TASK OBJECTIVE
Lines from the first one down to the one containing "Toggle justify alignment" in the data below are the only ones needed; please return them exactly, both ends included.

(Items from a dataset)
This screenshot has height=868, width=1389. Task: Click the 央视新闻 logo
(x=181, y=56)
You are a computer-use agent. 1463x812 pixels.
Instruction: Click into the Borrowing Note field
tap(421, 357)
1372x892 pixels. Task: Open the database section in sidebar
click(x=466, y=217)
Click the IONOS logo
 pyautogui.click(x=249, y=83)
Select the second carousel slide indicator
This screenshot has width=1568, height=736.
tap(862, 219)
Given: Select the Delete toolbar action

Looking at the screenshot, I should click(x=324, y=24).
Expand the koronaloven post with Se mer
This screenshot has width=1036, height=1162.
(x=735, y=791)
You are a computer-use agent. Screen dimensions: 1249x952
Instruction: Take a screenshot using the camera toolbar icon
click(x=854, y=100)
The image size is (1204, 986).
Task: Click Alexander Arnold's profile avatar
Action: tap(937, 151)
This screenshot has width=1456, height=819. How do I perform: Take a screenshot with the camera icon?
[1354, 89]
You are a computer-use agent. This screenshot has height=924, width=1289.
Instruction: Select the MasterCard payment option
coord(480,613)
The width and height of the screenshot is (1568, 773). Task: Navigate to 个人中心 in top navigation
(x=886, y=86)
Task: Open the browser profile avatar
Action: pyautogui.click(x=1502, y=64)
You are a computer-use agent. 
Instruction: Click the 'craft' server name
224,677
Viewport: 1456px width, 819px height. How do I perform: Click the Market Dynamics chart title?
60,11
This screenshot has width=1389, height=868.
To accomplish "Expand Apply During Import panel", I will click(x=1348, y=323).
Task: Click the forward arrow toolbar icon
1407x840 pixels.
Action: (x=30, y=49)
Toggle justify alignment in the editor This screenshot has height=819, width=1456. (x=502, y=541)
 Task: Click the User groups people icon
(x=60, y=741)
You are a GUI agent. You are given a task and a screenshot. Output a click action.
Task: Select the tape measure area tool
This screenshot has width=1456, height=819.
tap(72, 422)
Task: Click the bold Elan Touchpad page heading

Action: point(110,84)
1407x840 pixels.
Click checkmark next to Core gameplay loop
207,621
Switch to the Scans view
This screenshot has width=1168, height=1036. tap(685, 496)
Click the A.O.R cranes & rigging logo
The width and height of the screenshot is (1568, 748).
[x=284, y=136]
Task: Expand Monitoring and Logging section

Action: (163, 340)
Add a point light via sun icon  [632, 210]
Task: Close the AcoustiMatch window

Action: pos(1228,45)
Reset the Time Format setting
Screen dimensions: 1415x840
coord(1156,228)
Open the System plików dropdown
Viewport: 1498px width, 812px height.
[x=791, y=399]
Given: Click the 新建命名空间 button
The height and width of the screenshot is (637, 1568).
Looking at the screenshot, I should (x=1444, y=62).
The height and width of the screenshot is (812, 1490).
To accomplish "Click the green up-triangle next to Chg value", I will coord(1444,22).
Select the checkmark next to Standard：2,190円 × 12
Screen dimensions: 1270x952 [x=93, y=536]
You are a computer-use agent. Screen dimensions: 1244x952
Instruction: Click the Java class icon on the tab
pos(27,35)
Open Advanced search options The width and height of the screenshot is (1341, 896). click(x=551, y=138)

SOLUTION
This screenshot has height=868, width=1389. Task: Click the 央视新闻 logo
(x=181, y=56)
You are a computer-use agent. 1463x812 pixels.
Instruction: Click into the Borrowing Note field
tap(421, 357)
1372x892 pixels. Task: Open the database section in sidebar
click(x=466, y=217)
Click the IONOS logo
 pyautogui.click(x=249, y=83)
Select the second carousel slide indicator
This screenshot has width=1568, height=736.
tap(862, 219)
Given: Select the Delete toolbar action

Looking at the screenshot, I should click(x=324, y=24).
Expand the koronaloven post with Se mer
This screenshot has width=1036, height=1162.
(x=735, y=791)
You are a computer-use agent. Screen dimensions: 1249x952
Instruction: Take a screenshot using the camera toolbar icon
click(x=854, y=100)
The image size is (1204, 986).
Task: Click Alexander Arnold's profile avatar
Action: tap(937, 151)
This screenshot has width=1456, height=819. How do I perform: Take a screenshot with the camera icon?
[1354, 89]
You are a computer-use agent. This screenshot has height=924, width=1289.
Instruction: Select the MasterCard payment option
coord(480,613)
The width and height of the screenshot is (1568, 773). Task: Navigate to 个人中心 in top navigation
(x=886, y=86)
Task: Open the browser profile avatar
Action: pyautogui.click(x=1502, y=64)
You are a computer-use agent. 
Instruction: Click the 'craft' server name
224,677
Viewport: 1456px width, 819px height. How do I perform: Click the Market Dynamics chart title?
60,11
This screenshot has width=1389, height=868.
To accomplish "Expand Apply During Import panel", I will click(x=1348, y=323).
Task: Click the forward arrow toolbar icon
1407x840 pixels.
Action: (x=30, y=49)
Toggle justify alignment in the editor This screenshot has height=819, width=1456. (x=502, y=541)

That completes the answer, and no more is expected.